BRIEF
Take the lines below beginning at the line that has "You are a GUI" and stopping after the line that has "3660 Cistercian Road (187, 1253)", and print them exactly as they are, with no other lines.

EXTRACTED DATA

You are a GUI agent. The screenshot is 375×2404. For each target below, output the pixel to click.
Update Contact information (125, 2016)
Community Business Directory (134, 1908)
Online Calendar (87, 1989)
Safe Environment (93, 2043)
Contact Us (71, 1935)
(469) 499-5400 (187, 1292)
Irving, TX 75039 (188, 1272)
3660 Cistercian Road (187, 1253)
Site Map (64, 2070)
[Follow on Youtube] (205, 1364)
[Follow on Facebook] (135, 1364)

* * *

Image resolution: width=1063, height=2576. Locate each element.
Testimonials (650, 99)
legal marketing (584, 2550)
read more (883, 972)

...

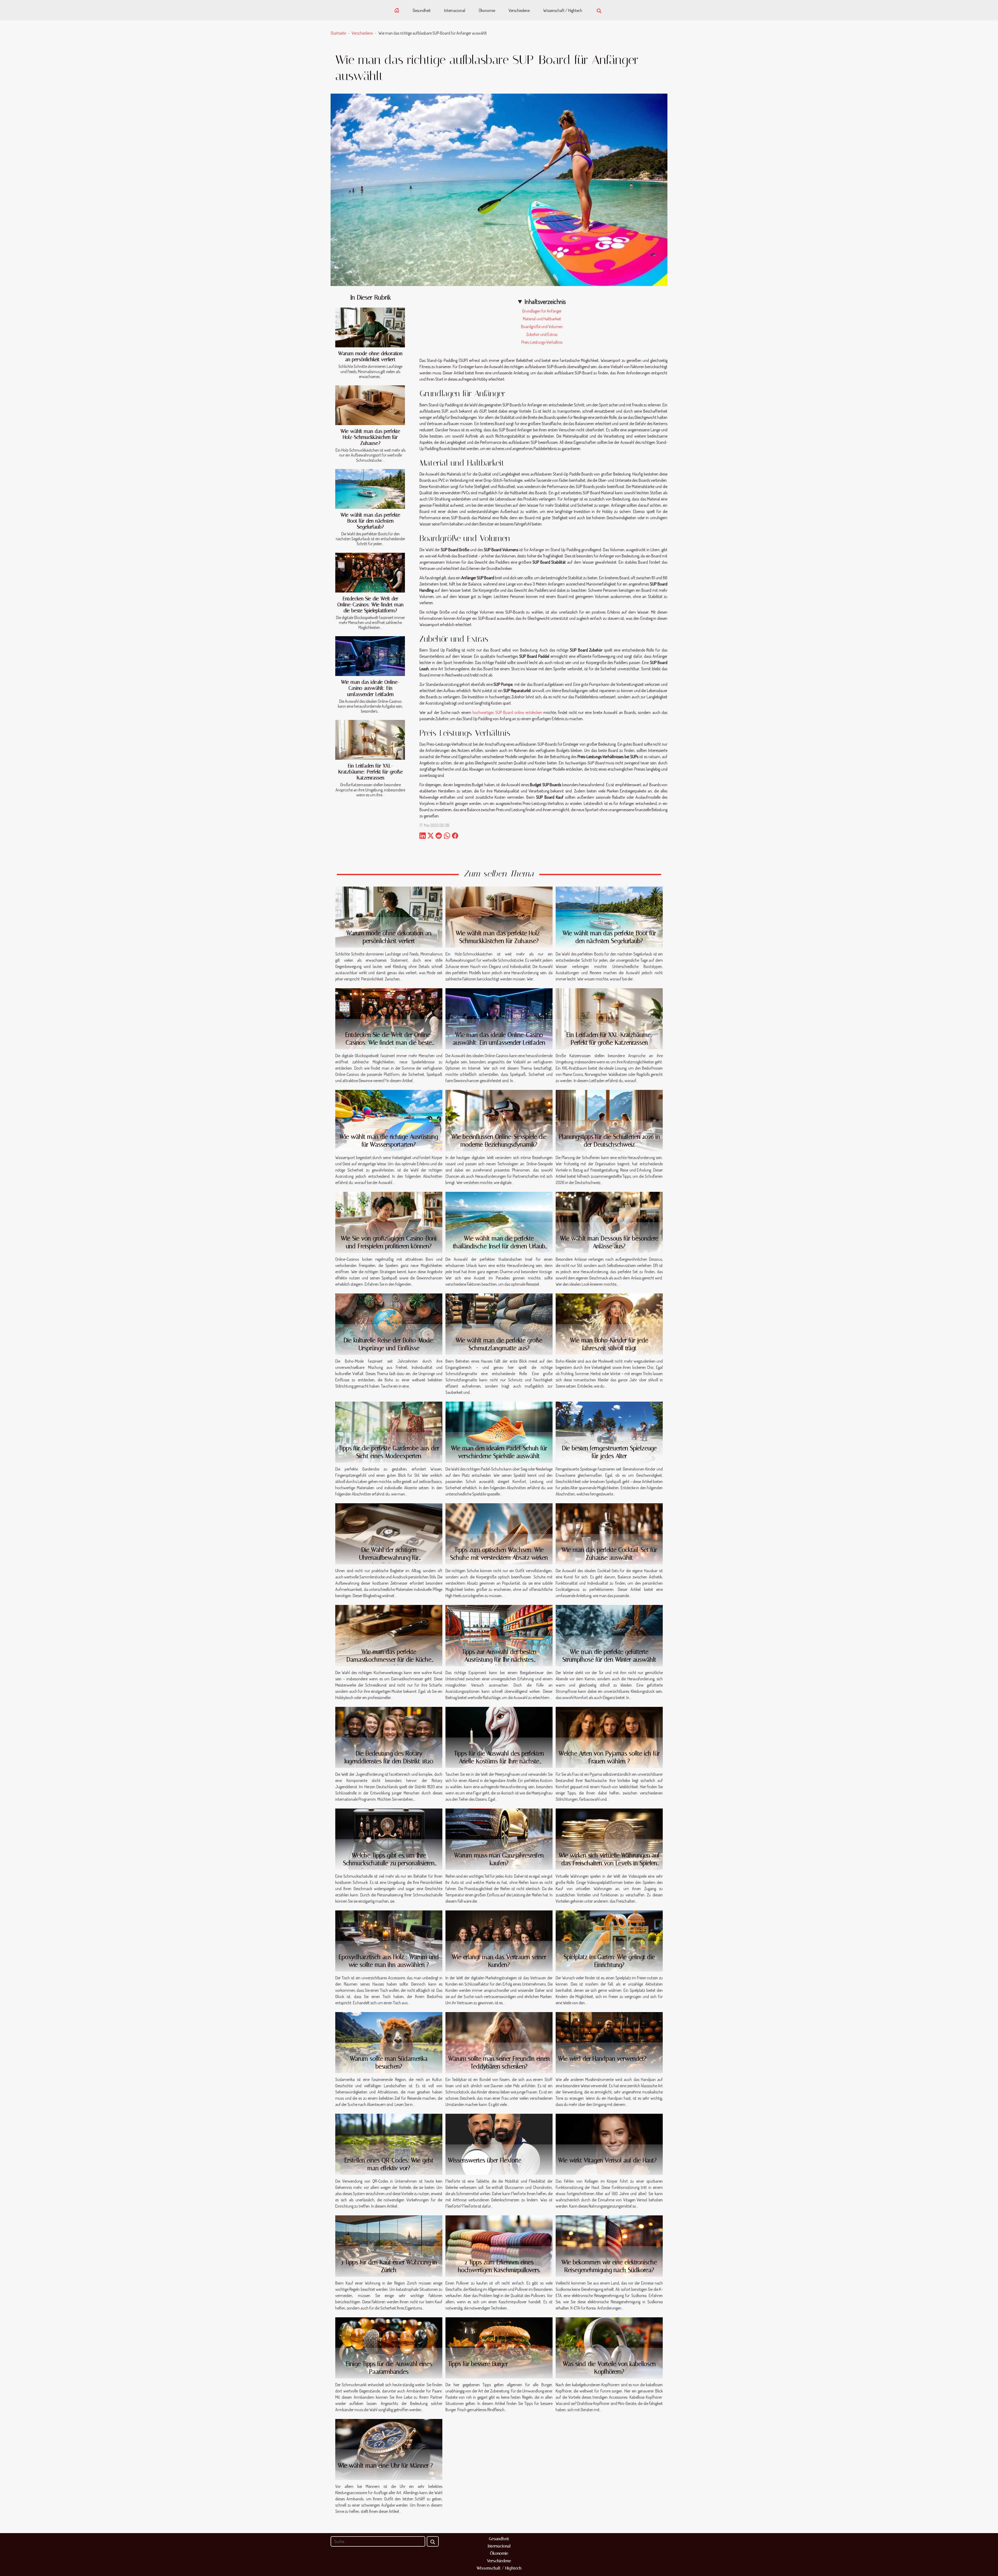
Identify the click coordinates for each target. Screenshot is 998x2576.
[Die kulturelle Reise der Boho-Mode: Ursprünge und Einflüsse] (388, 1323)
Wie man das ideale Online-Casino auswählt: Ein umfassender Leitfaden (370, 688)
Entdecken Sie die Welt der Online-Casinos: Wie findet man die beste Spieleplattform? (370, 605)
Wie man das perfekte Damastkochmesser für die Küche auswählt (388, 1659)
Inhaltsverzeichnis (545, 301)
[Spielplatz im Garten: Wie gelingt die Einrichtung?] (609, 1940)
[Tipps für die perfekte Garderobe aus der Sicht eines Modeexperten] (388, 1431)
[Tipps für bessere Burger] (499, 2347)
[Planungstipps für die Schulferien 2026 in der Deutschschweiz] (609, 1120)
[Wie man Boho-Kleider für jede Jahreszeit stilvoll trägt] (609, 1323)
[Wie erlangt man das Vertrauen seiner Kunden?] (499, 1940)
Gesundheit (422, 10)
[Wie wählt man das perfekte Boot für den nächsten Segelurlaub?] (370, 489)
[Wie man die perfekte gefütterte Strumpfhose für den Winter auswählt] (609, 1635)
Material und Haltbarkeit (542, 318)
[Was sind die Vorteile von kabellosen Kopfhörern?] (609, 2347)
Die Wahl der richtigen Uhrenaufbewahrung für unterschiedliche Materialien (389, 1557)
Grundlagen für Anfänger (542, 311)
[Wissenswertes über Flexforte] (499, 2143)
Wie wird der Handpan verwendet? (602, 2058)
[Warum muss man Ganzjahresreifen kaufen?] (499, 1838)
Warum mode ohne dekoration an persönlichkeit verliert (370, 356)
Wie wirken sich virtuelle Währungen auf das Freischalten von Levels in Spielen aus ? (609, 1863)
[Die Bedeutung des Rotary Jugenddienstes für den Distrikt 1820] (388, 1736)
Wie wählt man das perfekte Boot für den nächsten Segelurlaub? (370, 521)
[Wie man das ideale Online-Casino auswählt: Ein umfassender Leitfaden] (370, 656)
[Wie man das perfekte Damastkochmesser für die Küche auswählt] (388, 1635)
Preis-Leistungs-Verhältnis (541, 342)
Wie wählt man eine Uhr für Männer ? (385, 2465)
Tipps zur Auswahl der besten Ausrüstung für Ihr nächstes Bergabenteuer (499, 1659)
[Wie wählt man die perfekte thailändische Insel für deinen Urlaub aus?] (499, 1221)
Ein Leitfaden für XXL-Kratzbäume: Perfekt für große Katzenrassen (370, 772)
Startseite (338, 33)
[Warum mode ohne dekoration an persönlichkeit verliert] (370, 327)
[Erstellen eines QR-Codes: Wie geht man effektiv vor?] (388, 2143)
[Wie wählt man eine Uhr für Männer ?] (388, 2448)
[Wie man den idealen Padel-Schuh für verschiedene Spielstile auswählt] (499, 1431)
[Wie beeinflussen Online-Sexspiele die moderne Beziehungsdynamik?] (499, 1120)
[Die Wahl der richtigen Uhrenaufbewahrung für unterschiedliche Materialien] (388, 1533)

TASK SOLUTION
You are a GUI agent. The screenshot is 375×2404. For each target below, output the pixel to click.
Update Contact information (125, 2016)
Community Business Directory (134, 1908)
Online Calendar (87, 1989)
Safe Environment (93, 2043)
Contact Us (71, 1935)
(469) 499-5400 (187, 1292)
Irving, TX 75039 (188, 1272)
3660 Cistercian Road (187, 1253)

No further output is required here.